# Attacks of the Shiny beast



## OrionDarkwood (Dec 29, 2011)

I have been told by several people I have the potential of being a good writer/Role Playing Game designer however other than issues with grammar and spelling my biggest issue is the Shiny Beast aka New Idea disorder. I get a idea and I am all excited its new its cool then I start working and the Shiny Beast strikes.. a New Idea comes and its Shiny and new so I leave the old idea for the new one and its hard to get back to the old one. Anyone else has this issue?


----------



## The Blue Lotus (Dec 29, 2011)

Lots of people do, most are told they have ADD or ADHA.


----------



## Telcontar (Dec 29, 2011)

Discipline! The only defense against this beast is discipline. Keep working on your projects until they are done, done, done. I used to have the same problem with writing (and still have the same problem with programming projects). If you're serious about making something of your ideas you will learn to finish them.
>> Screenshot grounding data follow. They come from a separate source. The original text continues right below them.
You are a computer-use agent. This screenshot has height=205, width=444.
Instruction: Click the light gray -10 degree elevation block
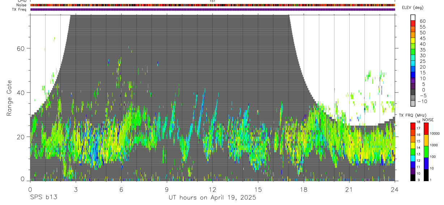click(413, 103)
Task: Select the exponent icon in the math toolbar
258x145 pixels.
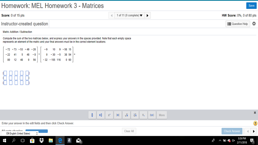Action: tap(109, 115)
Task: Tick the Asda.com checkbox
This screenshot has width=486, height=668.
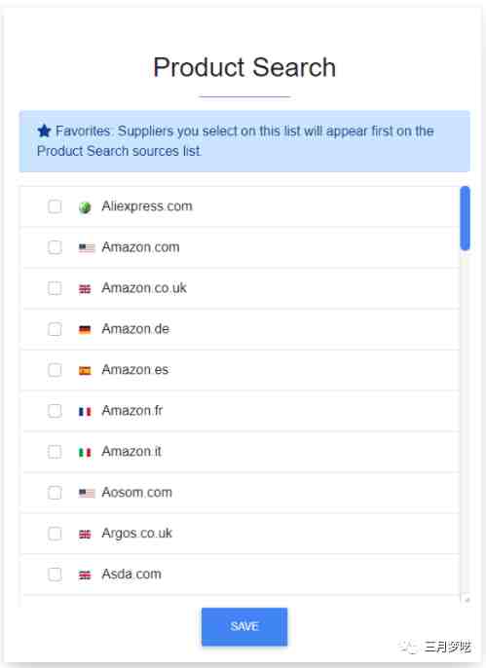Action: click(55, 575)
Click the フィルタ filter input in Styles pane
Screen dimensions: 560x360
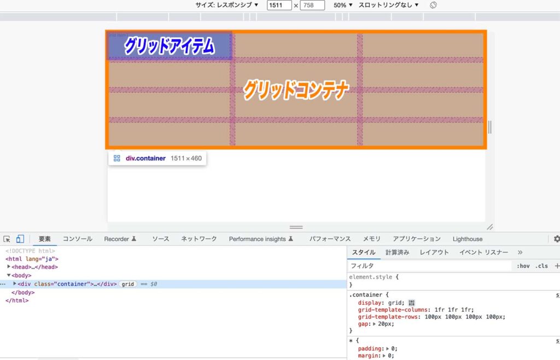point(427,266)
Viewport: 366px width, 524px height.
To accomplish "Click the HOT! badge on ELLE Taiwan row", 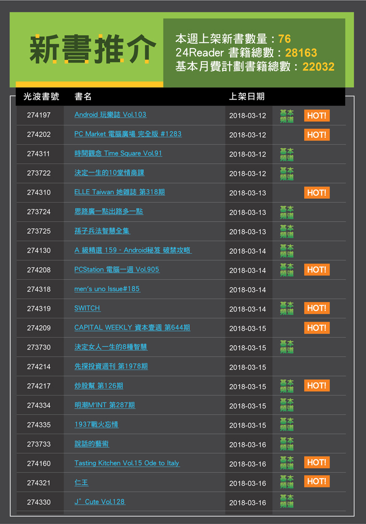I will point(317,193).
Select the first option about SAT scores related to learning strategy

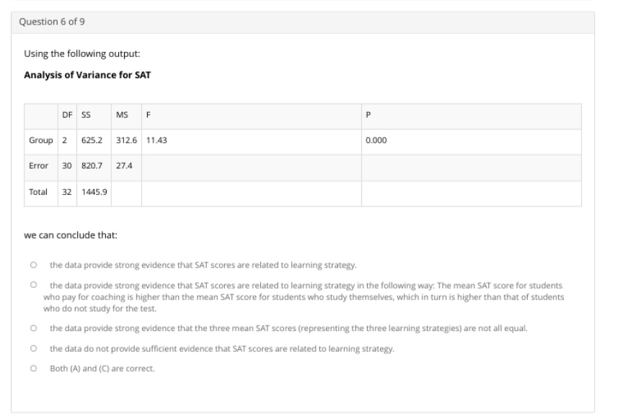coord(34,263)
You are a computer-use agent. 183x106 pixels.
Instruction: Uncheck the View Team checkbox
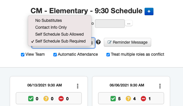(x=23, y=55)
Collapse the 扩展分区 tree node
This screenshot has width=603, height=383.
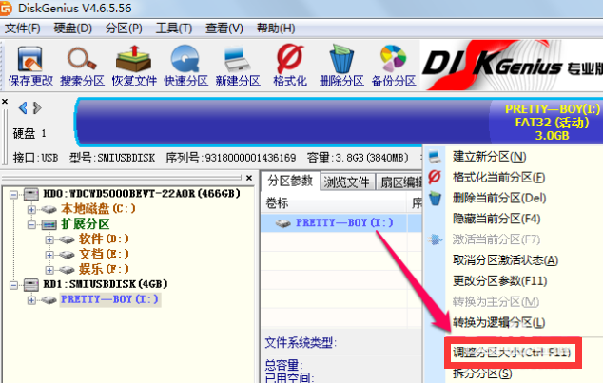31,223
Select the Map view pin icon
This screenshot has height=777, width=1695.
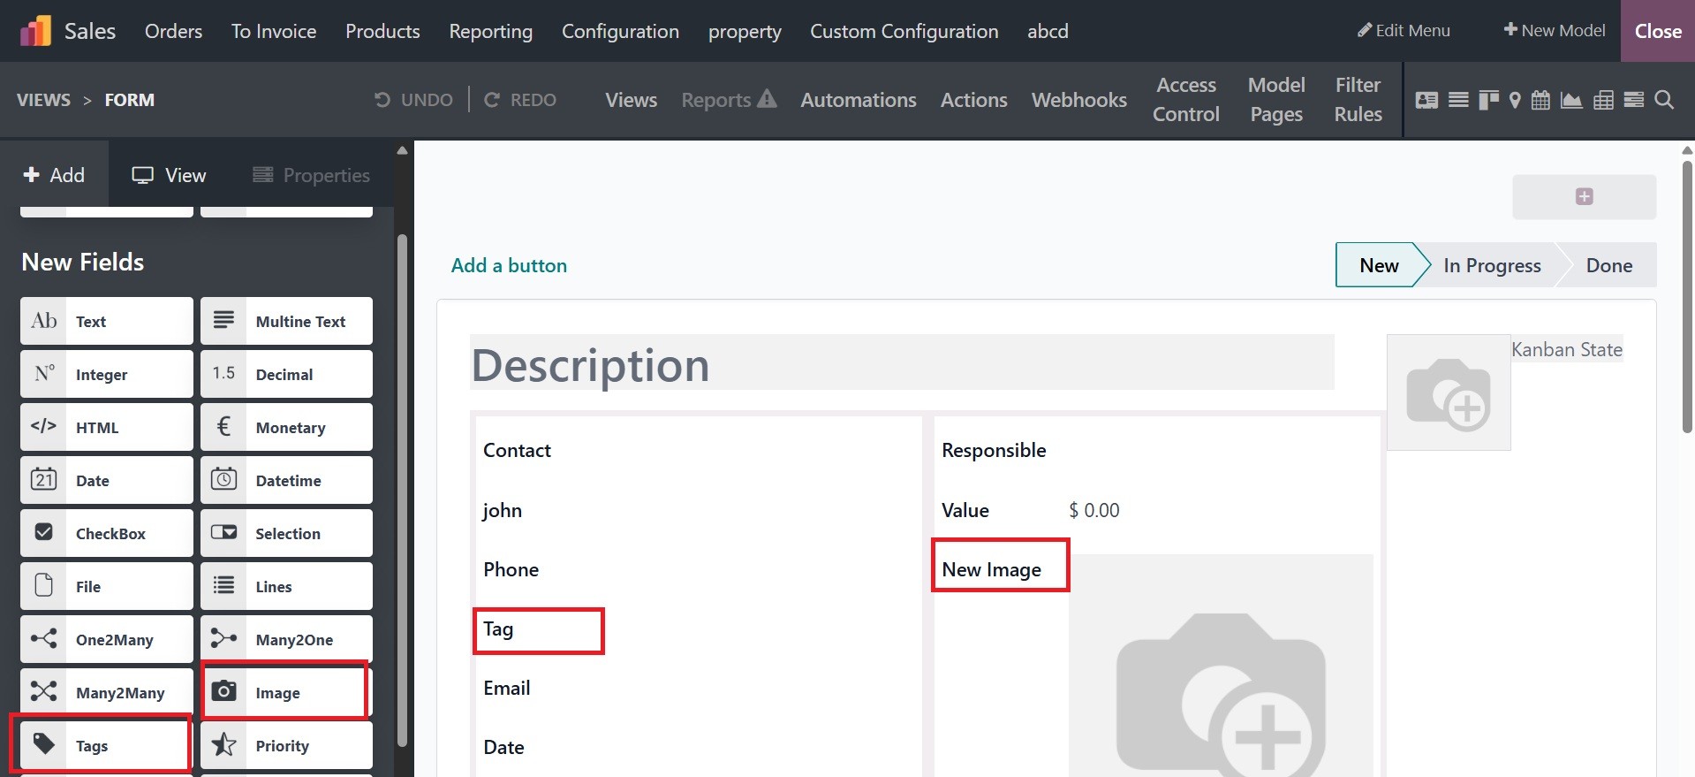1515,100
Documentation also helps. I feel that part of the reason we keep jumping projects is cuz we're afraid to lose that inspiration. Well, inspiration can be stored and resurrected at a later date, to some extent. Document your ideas, write down what makes them so attractive to you, so you don't lose them by forcing your focus to stay on your current project.


----------



## Xanados (Dec 29, 2011)

Okay, I'm sorry, but this is a writing forum. There are too many grammatical errors in your post, Orion. I'm going to bed now. You can all expect me to be slightly cheerier tomorrow.

On the topic:
This is often the case for me, but I realised that I should focus more on the projects that I do. I started writing fan fiction as a side project, and that is keeping me focused. I also have a "Supreme Idea List" which helps me keep track of what I want to write.


----------



## OrionDarkwood (Dec 30, 2011)

Xanados said:


> Okay, I'm sorry, but this is a writing forum. There are too many grammatical errors in your post, Orion. I'm going to bed now. You can all expect me to be slightly cheerier tomorrow.
> 
> On the topic:
> This is often the case for me, but I realised that I should focus more on the projects that I do. I started writing fan fiction as a side project, and that is keeping me focused. I also have a "Supreme Idea List" which helps me keep track of what I want to write.
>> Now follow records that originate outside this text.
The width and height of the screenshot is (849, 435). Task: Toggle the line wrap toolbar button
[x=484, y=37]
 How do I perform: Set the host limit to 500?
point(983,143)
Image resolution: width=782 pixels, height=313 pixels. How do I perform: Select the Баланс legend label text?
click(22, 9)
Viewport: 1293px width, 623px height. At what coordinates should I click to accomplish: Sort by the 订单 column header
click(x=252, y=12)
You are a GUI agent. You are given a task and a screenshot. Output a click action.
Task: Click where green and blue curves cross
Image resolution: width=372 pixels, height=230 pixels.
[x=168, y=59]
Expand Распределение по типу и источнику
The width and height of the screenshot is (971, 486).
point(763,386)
I know grammar is a issue for me I am working on that. Luckily my g/f is a English teacher.


----------



## OrionDarkwood (Dec 30, 2011)

Telcontar said:


> Discipline! The only defense against this beast is discipline. Keep working on your projects until they are done, done, done. I used to have the same problem with writing (and still have the same problem with programming projects). If you're serious about making something of your ideas you will learn to finish them.
> 
> Documentation also helps. I feel that part of the reason we keep jumping projects is cuz we're afraid to lose that inspiration. Well, inspiration can be stored and resurrected at a later date, to some extent. Document your ideas, write down what makes them so attractive to you, so you don't lose them by forcing your focus to stay on your current project.



I write them down, but I want to expand upon them right then and there.. I guess there is no easy answer.


----------



## sashamerideth (Dec 30, 2011)

OrionDarkwood said:
			
		

> I write them down, but I want to expand upon them right then and there.. I guess there is no easy answer.



This is where I find yWriter to be a lifesaver. I can create a scene with a quick summary of the idea, and put it where it should go in my story. If I get the time, or get to the point that I need it, I can expand the idea.

Sent from my Blade using Forum Runner


----------



## Kit (Dec 30, 2011)

Know thyself. If you know you are very productive when you're excited about an idea, strike while the iron's hot. 

I know that I get a bug to clean house only a couple of times a year. I also know that as soon as I quit, that's going to be it until the next lightning strike, months later. So I harness the energy and just keep going as long as I can, even if it's a day and a night and another day marathon, to get as much done as possible in that one all-consuming chunk. It's the same for writing.


----------



## OrionDarkwood (Jan 3, 2012)

sashamerideth said:


> This is where I find yWriter to be a lifesaver. I can create a scene with a quick summary of the idea, and put it where it should go in my story. If I get the time, or get to the point that I need it, I can expand the idea.
> 
> Sent from my Blade using Forum Runner



I have to check it you, most of my writing I do in Google Docs and Notepad then export it word to clean up spelling and grammar.


----------



## OrionDarkwood (Jan 3, 2012)

Thanks all


----------